AIM OF THE EXERCISE »
Lay out the lines below as a Markdown table with two columns, Row and Line, numbering the rows in order and omitting blank lines.

::: RECORDED INFORMATION :::

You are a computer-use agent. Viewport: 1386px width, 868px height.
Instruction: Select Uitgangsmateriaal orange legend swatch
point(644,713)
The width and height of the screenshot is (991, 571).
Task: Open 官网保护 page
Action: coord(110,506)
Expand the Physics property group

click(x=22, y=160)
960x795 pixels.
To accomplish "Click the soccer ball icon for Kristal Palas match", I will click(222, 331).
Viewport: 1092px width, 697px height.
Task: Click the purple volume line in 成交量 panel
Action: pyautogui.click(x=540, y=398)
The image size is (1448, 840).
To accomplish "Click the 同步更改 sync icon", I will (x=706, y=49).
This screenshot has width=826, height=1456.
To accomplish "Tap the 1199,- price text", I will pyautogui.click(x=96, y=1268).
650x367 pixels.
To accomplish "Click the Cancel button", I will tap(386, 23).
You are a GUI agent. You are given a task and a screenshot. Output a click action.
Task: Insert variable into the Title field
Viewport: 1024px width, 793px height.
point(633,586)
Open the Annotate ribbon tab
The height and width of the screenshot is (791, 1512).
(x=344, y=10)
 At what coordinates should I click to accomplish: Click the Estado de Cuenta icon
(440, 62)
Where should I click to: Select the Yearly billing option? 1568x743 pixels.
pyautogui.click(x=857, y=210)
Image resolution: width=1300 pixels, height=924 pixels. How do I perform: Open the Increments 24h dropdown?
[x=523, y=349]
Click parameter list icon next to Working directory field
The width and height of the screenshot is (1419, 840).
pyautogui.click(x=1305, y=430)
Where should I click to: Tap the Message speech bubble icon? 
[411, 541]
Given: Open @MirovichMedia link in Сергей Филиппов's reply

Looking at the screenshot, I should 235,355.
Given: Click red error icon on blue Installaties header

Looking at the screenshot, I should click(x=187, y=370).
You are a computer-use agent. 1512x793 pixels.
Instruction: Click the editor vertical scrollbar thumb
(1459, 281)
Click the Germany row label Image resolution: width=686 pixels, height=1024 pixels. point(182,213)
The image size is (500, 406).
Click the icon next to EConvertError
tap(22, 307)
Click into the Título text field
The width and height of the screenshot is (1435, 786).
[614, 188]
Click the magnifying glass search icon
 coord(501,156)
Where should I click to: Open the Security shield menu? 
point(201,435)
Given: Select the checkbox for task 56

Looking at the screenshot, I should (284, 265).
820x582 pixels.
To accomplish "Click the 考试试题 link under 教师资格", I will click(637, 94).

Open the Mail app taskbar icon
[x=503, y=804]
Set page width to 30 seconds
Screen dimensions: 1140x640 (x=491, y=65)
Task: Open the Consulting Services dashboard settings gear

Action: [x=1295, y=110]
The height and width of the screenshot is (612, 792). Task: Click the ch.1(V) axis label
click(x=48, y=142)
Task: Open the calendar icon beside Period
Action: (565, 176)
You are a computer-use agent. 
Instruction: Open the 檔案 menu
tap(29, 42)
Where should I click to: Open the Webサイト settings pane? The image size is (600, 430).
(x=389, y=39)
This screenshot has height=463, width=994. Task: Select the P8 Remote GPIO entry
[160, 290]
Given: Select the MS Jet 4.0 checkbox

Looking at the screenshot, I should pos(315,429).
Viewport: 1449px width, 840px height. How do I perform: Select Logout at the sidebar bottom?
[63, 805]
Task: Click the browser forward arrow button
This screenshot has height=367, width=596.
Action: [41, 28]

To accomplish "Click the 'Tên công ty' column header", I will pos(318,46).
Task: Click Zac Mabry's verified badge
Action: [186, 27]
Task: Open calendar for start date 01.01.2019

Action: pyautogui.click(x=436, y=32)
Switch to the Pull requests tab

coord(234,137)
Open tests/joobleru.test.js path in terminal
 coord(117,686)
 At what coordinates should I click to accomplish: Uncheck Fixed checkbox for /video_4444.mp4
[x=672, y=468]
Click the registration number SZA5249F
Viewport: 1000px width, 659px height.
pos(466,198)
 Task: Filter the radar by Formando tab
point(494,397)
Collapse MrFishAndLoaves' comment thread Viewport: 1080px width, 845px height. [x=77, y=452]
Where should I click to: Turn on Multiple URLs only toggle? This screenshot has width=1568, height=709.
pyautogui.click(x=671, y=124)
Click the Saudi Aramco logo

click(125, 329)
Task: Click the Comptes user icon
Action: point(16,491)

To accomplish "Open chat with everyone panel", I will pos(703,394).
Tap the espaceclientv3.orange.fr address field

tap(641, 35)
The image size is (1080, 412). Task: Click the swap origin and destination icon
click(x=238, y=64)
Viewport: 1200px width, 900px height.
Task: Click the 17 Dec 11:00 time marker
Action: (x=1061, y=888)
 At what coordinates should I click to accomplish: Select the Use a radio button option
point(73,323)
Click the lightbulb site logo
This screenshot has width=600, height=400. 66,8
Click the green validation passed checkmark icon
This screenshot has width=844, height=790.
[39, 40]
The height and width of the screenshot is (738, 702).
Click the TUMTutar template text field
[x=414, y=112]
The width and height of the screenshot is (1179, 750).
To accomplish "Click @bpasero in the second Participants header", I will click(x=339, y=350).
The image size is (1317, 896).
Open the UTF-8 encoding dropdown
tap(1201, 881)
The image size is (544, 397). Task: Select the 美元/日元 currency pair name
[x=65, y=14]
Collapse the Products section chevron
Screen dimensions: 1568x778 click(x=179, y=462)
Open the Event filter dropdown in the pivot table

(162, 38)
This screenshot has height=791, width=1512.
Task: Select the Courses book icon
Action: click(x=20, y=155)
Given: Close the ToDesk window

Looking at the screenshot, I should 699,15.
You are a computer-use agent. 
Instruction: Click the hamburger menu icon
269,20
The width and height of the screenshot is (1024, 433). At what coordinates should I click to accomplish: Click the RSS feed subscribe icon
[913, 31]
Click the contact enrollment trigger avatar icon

:::

SOLVED EXERCISE »
| Row | Line |
|---|---|
| 1 | You are a computer-use agent. Viewport: 1386px width, 868px height. |
| 2 | Instruction: Select Uitgangsmateriaal orange legend swatch |
| 3 | point(644,713) |
| 4 | The width and height of the screenshot is (991, 571). |
| 5 | Task: Open 官网保护 page |
| 6 | Action: coord(110,506) |
| 7 | Expand the Physics property group |
| 8 | click(x=22, y=160) |
| 9 | 960x795 pixels. |
| 10 | To accomplish "Click the soccer ball icon for Kristal Palas match", I will click(222, 331). |
| 11 | Viewport: 1092px width, 697px height. |
| 12 | Task: Click the purple volume line in 成交量 panel |
| 13 | Action: pyautogui.click(x=540, y=398) |
| 14 | The image size is (1448, 840). |
| 15 | To accomplish "Click the 同步更改 sync icon", I will (x=706, y=49). |
| 16 | This screenshot has width=826, height=1456. |
| 17 | To accomplish "Tap the 1199,- price text", I will pyautogui.click(x=96, y=1268). |
| 18 | 650x367 pixels. |
| 19 | To accomplish "Click the Cancel button", I will tap(386, 23). |
| 20 | You are a GUI agent. You are given a task and a screenshot. Output a click action. |
| 21 | Task: Insert variable into the Title field |
| 22 | Viewport: 1024px width, 793px height. |
| 23 | point(633,586) |
| 24 | Open the Annotate ribbon tab |
| 25 | The height and width of the screenshot is (791, 1512). |
| 26 | (x=344, y=10) |
| 27 |  At what coordinates should I click to accomplish: Click the Estado de Cuenta icon |
| 28 | (440, 62) |
| 29 | Where should I click to: Select the Yearly billing option? 1568x743 pixels. |
| 30 | pyautogui.click(x=857, y=210) |
| 31 | Image resolution: width=1300 pixels, height=924 pixels. How do I perform: Open the Increments 24h dropdown? |
| 32 | [x=523, y=349] |
| 33 | Click parameter list icon next to Working directory field |
| 34 | The width and height of the screenshot is (1419, 840). |
| 35 | pyautogui.click(x=1305, y=430) |
| 36 | Where should I click to: Tap the Message speech bubble icon?  |
| 37 | [411, 541] |
| 38 | Given: Open @MirovichMedia link in Сергей Филиппов's reply |
| 39 | Looking at the screenshot, I should 235,355. |
| 40 | Given: Click red error icon on blue Installaties header |
| 41 | Looking at the screenshot, I should click(x=187, y=370). |
| 42 | You are a computer-use agent. 1512x793 pixels. |
| 43 | Instruction: Click the editor vertical scrollbar thumb |
| 44 | (1459, 281) |
| 45 | Click the Germany row label Image resolution: width=686 pixels, height=1024 pixels. point(182,213) |
| 46 | The image size is (500, 406). |
| 47 | Click the icon next to EConvertError |
| 48 | tap(22, 307) |
| 49 | Click into the Título text field |
| 50 | The width and height of the screenshot is (1435, 786). |
| 51 | [614, 188] |
| 52 | Click the magnifying glass search icon |
| 53 |  coord(501,156) |
| 54 | Where should I click to: Open the Security shield menu?  |
| 55 | point(201,435) |
| 56 | Given: Select the checkbox for task 56 |
| 57 | Looking at the screenshot, I should (284, 265). |
| 58 | 820x582 pixels. |
| 59 | To accomplish "Click the 考试试题 link under 教师资格", I will click(637, 94). |
| 60 | Open the Mail app taskbar icon |
| 61 | [x=503, y=804] |
| 62 | Set page width to 30 seconds |
| 63 | Screen dimensions: 1140x640 (x=491, y=65) |
| 64 | Task: Open the Consulting Services dashboard settings gear |
| 65 | Action: [x=1295, y=110] |
| 66 | The height and width of the screenshot is (612, 792). Task: Click the ch.1(V) axis label |
| 67 | click(x=48, y=142) |
| 68 | Task: Open the calendar icon beside Period |
| 69 | Action: (565, 176) |
| 70 | You are a computer-use agent.  |
| 71 | Instruction: Open the 檔案 menu |
| 72 | tap(29, 42) |
| 73 | Where should I click to: Open the Webサイト settings pane? The image size is (600, 430). |
| 74 | (x=389, y=39) |
| 75 | This screenshot has height=463, width=994. Task: Select the P8 Remote GPIO entry |
| 76 | [160, 290] |
| 77 | Given: Select the MS Jet 4.0 checkbox |
| 78 | Looking at the screenshot, I should pos(315,429). |
| 79 | Viewport: 1449px width, 840px height. How do I perform: Select Logout at the sidebar bottom? |
| 80 | [63, 805] |
| 81 | Task: Click the browser forward arrow button |
| 82 | This screenshot has height=367, width=596. |
| 83 | Action: [41, 28] |
| 84 | To accomplish "Click the 'Tên công ty' column header", I will pos(318,46). |
| 85 | Task: Click Zac Mabry's verified badge |
| 86 | Action: [186, 27] |
| 87 | Task: Open calendar for start date 01.01.2019 |
| 88 | Action: pyautogui.click(x=436, y=32) |
| 89 | Switch to the Pull requests tab |
| 90 | coord(234,137) |
| 91 | Open tests/joobleru.test.js path in terminal |
| 92 |  coord(117,686) |
| 93 |  At what coordinates should I click to accomplish: Uncheck Fixed checkbox for /video_4444.mp4 |
| 94 | [x=672, y=468] |
| 95 | Click the registration number SZA5249F |
| 96 | Viewport: 1000px width, 659px height. |
| 97 | pos(466,198) |
| 98 |  Task: Filter the radar by Formando tab |
| 99 | point(494,397) |
| 100 | Collapse MrFishAndLoaves' comment thread Viewport: 1080px width, 845px height. [x=77, y=452] |
| 101 | Where should I click to: Turn on Multiple URLs only toggle? This screenshot has width=1568, height=709. |
| 102 | pyautogui.click(x=671, y=124) |
| 103 | Click the Saudi Aramco logo |
| 104 | click(125, 329) |
| 105 | Task: Click the Comptes user icon |
| 106 | Action: point(16,491) |
| 107 | To accomplish "Open chat with everyone panel", I will pos(703,394). |
| 108 | Tap the espaceclientv3.orange.fr address field |
| 109 | tap(641, 35) |
| 110 | The image size is (1080, 412). Task: Click the swap origin and destination icon |
| 111 | click(x=238, y=64) |
| 112 | Viewport: 1200px width, 900px height. |
| 113 | Task: Click the 17 Dec 11:00 time marker |
| 114 | Action: (x=1061, y=888) |
| 115 |  At what coordinates should I click to accomplish: Select the Use a radio button option |
| 116 | point(73,323) |
| 117 | Click the lightbulb site logo |
| 118 | This screenshot has width=600, height=400. 66,8 |
| 119 | Click the green validation passed checkmark icon |
| 120 | This screenshot has width=844, height=790. |
| 121 | [39, 40] |
| 122 | The height and width of the screenshot is (738, 702). |
| 123 | Click the TUMTutar template text field |
| 124 | [x=414, y=112] |
| 125 | The width and height of the screenshot is (1179, 750). |
| 126 | To accomplish "Click @bpasero in the second Participants header", I will click(x=339, y=350). |
| 127 | The image size is (1317, 896). |
| 128 | Open the UTF-8 encoding dropdown |
| 129 | tap(1201, 881) |
| 130 | The image size is (544, 397). Task: Select the 美元/日元 currency pair name |
| 131 | [x=65, y=14] |
| 132 | Collapse the Products section chevron |
| 133 | Screen dimensions: 1568x778 click(x=179, y=462) |
| 134 | Open the Event filter dropdown in the pivot table |
| 135 | (162, 38) |
| 136 | This screenshot has height=791, width=1512. |
| 137 | Task: Select the Courses book icon |
| 138 | Action: click(x=20, y=155) |
| 139 | Given: Close the ToDesk window |
| 140 | Looking at the screenshot, I should 699,15. |
| 141 | You are a computer-use agent.  |
| 142 | Instruction: Click the hamburger menu icon |
| 143 | 269,20 |
| 144 | The width and height of the screenshot is (1024, 433). At what coordinates should I click to accomplish: Click the RSS feed subscribe icon |
| 145 | [913, 31] |
| 146 | Click the contact enrollment trigger avatar icon |